Hurricane Katrina was one of the deadliest natural disasters ever to confront the United States; at least 1,836 people lost their lives as a result of the storm and subsequent flooding. Katrina was also the costliest hurricane in American history, with estimated damages exceeding $80 billion. Amid the scenes of death and devastation emanating from New Orleans, grave questions regarding the lack of preparedness on the part of state, local, and federal agencies immediately surfaced and continue to the present day.
Yet amid the controversies that have unfolded in the wake of Katrina, and the discussion regarding the steps necessary to lessen the impact of future disasters, several success stories have emerged. One of these involves the mission-critical computer systems used by the Naval Reserve Forces Command (the Reserve Component of the U.S. Navy), many of which were based in and around New Orleans. Thanks to a rigorous program of planning and testing on the part of the Navy Reserve's IT professionals, the systems were switched over to backup mode without affecting service delivery to the thousands of personnel who access these resources daily.
The power of planning—and practice
The Navy Reserve's computer systems house a broad range of tactical, financial, medical, and logistical information related to the activities and deployment of 125,000 Reservists. System capabilities range from a payroll application, to an order-writing system that generates active duty and training orders, to medical data documenting reservists' medical readiness. Other applications range from the official Navy Reserves website to a system for tracking cargo and passenger transport. These applications are accessed thousands of times daily by officers responsible for deploying and supporting reservists, who request, approve, and print their orders 24/7 from everywhere in the world.
According to Captain Sam Sumwalt, Deputy Chief of Staff for Information Technology and Chief Technology Officer for the Naval Reserve Forces Command, "If our systems go down, our reservists simply can't provide the operational support that their commanding officers require. For example, just one of our applications is used to generate several hundred thousand sets of active duty orders each year," he says. Having around-the-clock access to this data is essential in the post-9/11 world, where reservists may need to be deployed virtually anywhere on short notice—from Iraq and Afghanistan to U.S.-based assignments.
To understand why the Navy Reserve was able to keep its systems up and running when Katrina struck in 2005, one must go back to 2002, when the Naval Reserve began laying the groundwork for its COOP (continuity of operations) plan. This process—part of the Reserve's effort to achieve compliance with Federal Preparedness Circular 65, a disaster recovery regulation created by the Department of Homeland Security—involved several stages: obtaining funding and commitment from the Reserve's leadership, gathering input from dozens of stakeholders, installing recovery servers, and phasing in the offsite replication of system data that had previously been stored using backup tapes.

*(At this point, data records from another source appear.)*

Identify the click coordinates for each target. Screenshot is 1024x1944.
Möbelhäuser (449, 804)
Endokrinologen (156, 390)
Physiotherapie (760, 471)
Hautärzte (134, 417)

In 2002, information replication was established between the initial COOP site at Fort Worth, Texas, and the data center at the Space and Naval Warfare (SPAWAR) Systems Center in New Orleans at the edge of Lake Pontchartrain. The following year, the Reserve established a system for replicating information among the two New Orleans facilities—SPAWAR and the Navy Reserve Headquarters Data Center—and the Fort Worth site. In addition to providing a cohesive plan for multiple recovery systems spanning a breadth of critical functions, the COOP initiative had to accommodate factors ranging from the inclusion of teleworking capabilities for IT staff to integration with the Department of Defense's Secret Internet Protocol Router Network.
While the essential framework for the COOP plan was established by the end of 2003, it was the Reserve's commitment to refining its capability that made all the difference when Katrina struck. "After the system was established, we practiced recovering or switching the COOP site once a quarter," explains Sumwalt. "Each time we ran the procedure, we'd learn something new about how the networks related or how applications could be accessed in some modes but not in others. The most important thing we learned from our experience was that with any disaster recovery system, you must test it, test it again, and then test it yet again."
Calm during the storm
As with most natural disasters, the residents of New Orleans-including Sumwalt's staff-had little time to prepare for Katrina's fury. On Friday, August 26, meteorologists predicted the hurricane would bypass New Orleans on its way to Florida. But by 6:00 on the morning of Saturday, August 27, Katrina had changed course, putting New Orleans directly in its path. That's when Sumwalt and his team decided to switch computer operations from the data center at the Naval Reserve's headquarters to the second center on Lake Pontchartrain. It soon became clear that the lakefront facility would need to be shut down as well, and that the third center, in Fort Worth, would have to function as the sole site for the Reserve's computer operations.
At the moment of truth, the Reserve's months of testing and preparation paid a huge dividend. "Once we made the decision to switch the operation to the Fort Worth facility, there was no hesitation, no debating over 'Should we do it now?' Everyone did exactly what they had to do, and the procedure went flawlessly. Given the environment we were dealing with, if we hadn't been so well prepared, panic could easily have won out," says Sumwalt.
Katrina made landfall on the morning of August 29. Despite the resulting catastrophic conditions, users of the Reserve's systems saw no evidence of the disaster. "We have thousands of users hitting our site 24 hours a day, worldwide," notes Sumwalt. "When the system doesn't work, our help desk calls go through the roof. They didn't."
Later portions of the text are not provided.